START SOURCE TEXT

What Is a Vulnerable Road User and Why Are They at Risk?

A vulnerable road user is anyone on or near a road who lacks the protective shell of a motor vehicle. Pedestrians, cyclists, motorcyclists, e-scooter riders, wheelchair users, and people on skateboards all fall into this category. Globally, these road users account for half of all traffic deaths, a figure that has pushed governments to create specific legal protections and infrastructure changes aimed at keeping them safer.

Who Counts as a Vulnerable Road User

Under U.S. federal law (23 USC § 148), a vulnerable road user is defined as a “nonmotorist” whose death or serious injury is tracked through the national fatality reporting system. In practice, this covers pedestrians, bicyclists, e-bike and e-scooter riders, people using wheelchairs or mobility devices, skateboarders, and anyone else traveling outside a car, truck, or enclosed vehicle.

The World Health Organization uses a slightly broader lens that also includes motorcyclists, since riders of powered two- and three-wheelers face many of the same physical risks. By the WHO’s count, pedestrians make up 23% of global road fatalities, powered two- and three-wheeler riders 21%, and cyclists 6%. Combined, that’s roughly 50% of all people killed on roads worldwide, despite the fact that these groups take up far less road space than cars and trucks.

Why These Road Users Face Greater Risk

The core issue is simple physics. A person on foot or on a bicycle has no crumple zone, no airbag, and no seatbelt. When a vehicle strikes a pedestrian, the risk of severe injury reaches 25% at just 23 mph and 50% at 31 mph. The risk of death follows a similar curve: a 10% chance of dying at 23 mph, rising to 50% at 42 mph. These numbers, from the AAA Foundation for Traffic Safety, show how even moderate speeds in a parking lot or residential street can be life-threatening.

END SOURCE TEXT

**WHAT THIS EXERCISE ASKS**
a: In the article on vulnerable road users, what percentage of global road fatalities do cyclists account for by the WHO's count?
b: For each statement, say whether the article on vulnerable road users agrees with it, and quote the deciding words: (i) The WHO's definition of vulnerable road users includes motorcyclists. (ii) A pedestrian struck by a vehicle has a 50% risk of death at 31 mph. (iii) The U.S. federal definition of a vulnerable road user appears in 23 USC § 148.
c: Pick up the article on vulnerable road users after its final sentence and write the next paragraph.

START RECORDED INFORMATION

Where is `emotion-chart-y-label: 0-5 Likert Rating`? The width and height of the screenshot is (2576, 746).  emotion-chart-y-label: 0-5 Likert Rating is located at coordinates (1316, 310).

END RECORDED INFORMATION

**RESULTS FOR EACH TASK**
a: Cyclists account for 6% of global road fatalities.

b:
(i) Yes: "The World Health Organization uses a slightly broader lens that also includes motorcyclists"
(ii) No: "a 10% chance of dying at 23 mph, rising to 50% at 42 mph"
(iii) Yes: "Under U.S. federal law (23 USC § 148), a vulnerable road user is defined as a “nonmotorist”"

c:
Vehicle design makes a significant difference. A meta-analysis comparing SUVs and light trucks to standard passenger cars found that pedestrians and cyclists struck by the larger vehicles were 44% more likely to die. For children, that figure jumped to 82%. The reason is mechanical: SUVs and trucks have taller, blunter front ends that strike a person’s torso or head rather than their legs, transferring more energy to vital organs. Even vehicles with a tall but sloped hood increased pedestrian fatality odds by 45% compared to a traditional low-profile sedan.

Age Makes a Difference

Children and older adults face compounding risks beyond the basic lack of vehicle protection. Children are shorter, making them harder for drivers to see, and their ability to judge vehicle speed and distance is still developing. The meta-analysis on vehicle type found that children struck by SUVs had nearly double the fatality odds compared to those struck by passenger cars, a wider gap than for adults.

Older adults are disproportionately affected on the other end of the age spectrum. In 2017, 48% of all U.S. pedestrian fatalities were people aged 50 and older. Contributing factors include slower walking speeds that don’t match signal timing, reduced peripheral vision, and age-related bone fragility that makes the same impact force more likely to cause fatal injuries. Community-level factors also play a role: research from Massachusetts found that higher rates of disability, winter weather, rush-hour traffic, and neighborhoods lacking pedestrian-friendly design all increased crash risk for older residents.

E-Bikes and E-Scooters as Newer Categories

The rise of electric micro-mobility has expanded the vulnerable road user category in ways that many local laws are still catching up to. E-bikes and e-scooters travel faster than traditional bicycles, putting riders in closer proximity to motor vehicle speeds while still offering zero structural protection.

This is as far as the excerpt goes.